Initially described as its own entity in 1955,1 Gorham–Stout is an extremely rare entity characterized by rapid osteolysis of one or more bones by vascular ingrowth.2 Although mortality is uncommon unless vital structures are involved,3,4 partial or even complete bone disappearance often occurs causing significant morbidity. Relatively little is known about Gorham’s disease due to the scarce incidence and rarity of described clinical cases.5 There seems to be no predilection based on patient sex, age, or gender,6 and investigators have been unable to detect any familial inheritance pattern.7 Any bone(s) can be involved, although long bones, pelvic bones, and scapulae tend to be the most commonly reported sites of disease.6 Treatment with medical therapy, radiation, and surgery have all been attempted with varying success,8 but the disease process still presents a challenge for physicians. We present a case of a female patient with Gorham’s syndrome involving the left upper extremity who underwent a bilateral reduction mammoplasty for symptomatic macromastia.
The patient is a 23-year-old woman with a documented history of Gorham’s syndrome involving the left humerus, left clavicle, left first through third ribs, left scapulae, and cervical and thoracic vertebrae.

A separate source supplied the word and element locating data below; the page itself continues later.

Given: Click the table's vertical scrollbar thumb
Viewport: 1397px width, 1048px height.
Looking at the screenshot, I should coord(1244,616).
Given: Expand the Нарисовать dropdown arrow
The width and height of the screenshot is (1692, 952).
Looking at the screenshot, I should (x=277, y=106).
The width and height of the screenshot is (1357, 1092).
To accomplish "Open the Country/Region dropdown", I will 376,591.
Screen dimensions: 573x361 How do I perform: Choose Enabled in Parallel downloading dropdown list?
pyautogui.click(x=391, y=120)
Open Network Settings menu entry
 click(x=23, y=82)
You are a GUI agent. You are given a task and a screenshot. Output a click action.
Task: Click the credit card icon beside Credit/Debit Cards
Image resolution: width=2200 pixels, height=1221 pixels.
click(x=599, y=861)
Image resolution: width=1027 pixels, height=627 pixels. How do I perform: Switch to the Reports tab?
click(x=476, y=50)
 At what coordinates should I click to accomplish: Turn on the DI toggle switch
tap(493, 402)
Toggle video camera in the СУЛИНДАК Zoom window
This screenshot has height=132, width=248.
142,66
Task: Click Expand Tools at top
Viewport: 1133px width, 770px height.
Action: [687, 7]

She was initially diagnosed in 1993 from a magnetic resonance imaging scan obtained for infantile “cystic hygroma” and recurring left extremity cellulitis.
Before her evaluation in the senior author’s clinic, the patient had undergone several surgeries including debridement of her diseased humerus bone with the placement of a prosthesis, multiple fracture repairs of the left upper extremity in differing locations, free vascularized left fibular graft to the left forearm which ultimately disappeared from disease progression, and a left wrist arthrodesis. Additionally, she had received 2 cycles of vincristine therapy in an attempt to slow the disease progression and multiple sessions of interferon-α. Notably, in 2002, the patient was enrolled in a clinical trial for Marimastat, an experimental matrix metalloproteinase inhibitor, but was removed from the study due to pericardial effusion from mediastinal involvement which required interferon treatment. At the time of her recent presentation, her Gorham’s disease was stable, but she was actively taking celecoxib, doxycycline, and peginterferon-2α for the antiangiogenic properties.
In the clinic, the patient reported debilitating neck and back pain secondary to her macromastia. Her preoperative breast size was 36 DD with significant asymmetry noted, likely resulting from her underlying Gorham’s disease (Fig. 1). Operatively, a bilateral inferior pedicle technique with wise-pattern incisions was used to allow for ample reduction while simultaneously ensuring robust blood supply to the nipple. There were no operative complications, and a total of 600 g was removed from the right and 400 g from the left in an effort to correct her preoperative asymmetry.
The patient returned at 1 and 2 weeks after surgery with no complications and followed a standard postoperative course. She subsequently returned at 5 months, at which point it was determined that she was healing appropriately (Fig. 2). The patient expressed great satisfaction with her results, and she indicated that she had not experienced any complications from her reduction surgery as a result of her underlying Gorham’s disease and associated medications.
We present for the first time a case of bilateral reduction mammoplasty in a patient with Gorham’s vanishing bone disease, demonstrating efficacy and safety in this rare patient population. Additionally, the disease process may have resulted in significant parenchymal asymmetry requiring unequal reductions.
Patients provided written consent for the use of their images.